Here’s the background of the case: Pastor Alexei Kolyasnikov heads a small religious group which is not registered as religious organization. They hold Bible recitals in one of Sochi’s cafes in the hours when the café is closed for ordinary visitors. The recitals are held every Sunday from 10 a.m. to 1 p.m. People who come to have a snack are told that a special event is being held inside and there is no way in, but if someone wants to come and listen to the Bible, he or she is allowed to enter.
Deputy Head of the Regional Office of the Federal Security Service wrote a letter to the Public Prosecutor’s Office stating that, according to the intelligence data, a religious group holds its meetings in this café during which they read the Bible in a distorted interpretation and violate the canons of Christianity by reading it not in full leather binding but on electronic devices. In his opinion, this fact was a source of danger. In the letter he also stated that, according to the intelligence data, this group had connections with the Ukrainian Protestant organizations financed by Western Europe and NATO. Such was his horror story.

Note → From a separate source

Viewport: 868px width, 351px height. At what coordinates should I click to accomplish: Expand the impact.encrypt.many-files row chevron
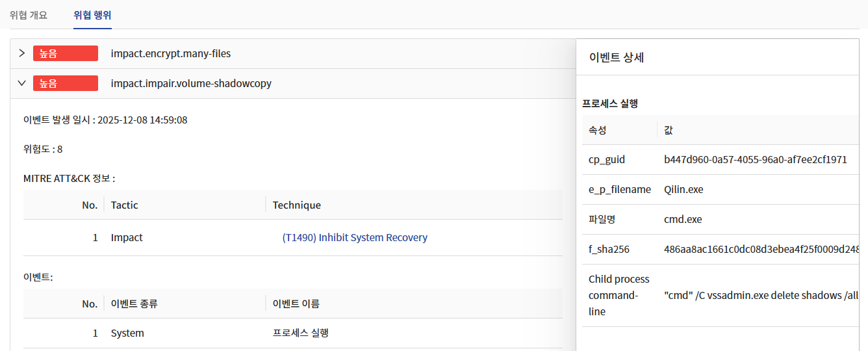[21, 53]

Responding to this letter, the Public Prosecutor’s Office arranged for a site inspection. Employees of Public Prosecutor’s Office accompanied by the officers of the Ministry of Interior and the Federal Security Service came to the cafe. At the entrance they were of a religious group meeting being underway inside. They expressed an intention to attend the meeting and were let it. They even took part in the discussion. But after the end of the event they drew up an offence report which stated that a religious group meeting had been held in the café without notification to the executive authorities.
And so, the Public Prosecutor of Sochi issued an order to institute a criminal case on the grounds of the violation of the Law on Meetings, Rallies, Processions and Pickets. On 12 December 2014 Hosta District Court in Sochi imposed a fine on Kolyasnikov under part 2 of Article 20.2 of the Code of Administrative Offenses of the Russian Federation (“Holding of public event without notification made in accordance with established order”).
We appealed against this court decision. I had not participated in the sessions of the first instance court, I joined the case later, said Ryakhovsky. After the appeal the case had been re-examined and on 28 January 2015 Krasnodar Territorial court upheld the decision of Hosta District Court.
I believe that the court decision is totally illegal. Under the Law on the Freedom of Conscience and Religious Associations, a religious organization is free to hold its worship services or events without impediment, and may hold such services or events on the premises made available to it for this purpose. In other words, regardless of such premises being owned or rented, they may be made available for holding an event without any obstacles. It means that no notification, approval or permission is required. This should have put the matter to rest, noted Ryakhovsky.
However, Hosta District Court referred to the Law on Meetings, Rallies, Processions and Pickets which allows only one-man pickets to be held without any notification. But when it is a collective meeting of the citizens held with an intent to “discuss socially important issues and take decisions”, how can an individual discuss anything and take decisions on his or her own? We’ll leave it to the court to fantasize, added Ryakhovsky.
We are now waiting for the text of the court decision and we will definitely appeal against it in the supervisory instances. The first appeal will be sent to the Chairman of Krasnodar Territorial Court. I think this would be a useless effort because Krasnodar Territorial Court has already expressed its opinion, but this effort is necessary in order to comply with the established procedure. Then it will be the Supreme Court, stressed the lawyer.
Should the court decision feature at least one phrase on the one-man meeting, we would have every reason to go immediately to the Constitutional Court.
We will face the matter out by all means, because a very dangerous precedent is being created, said Ryakhovsky.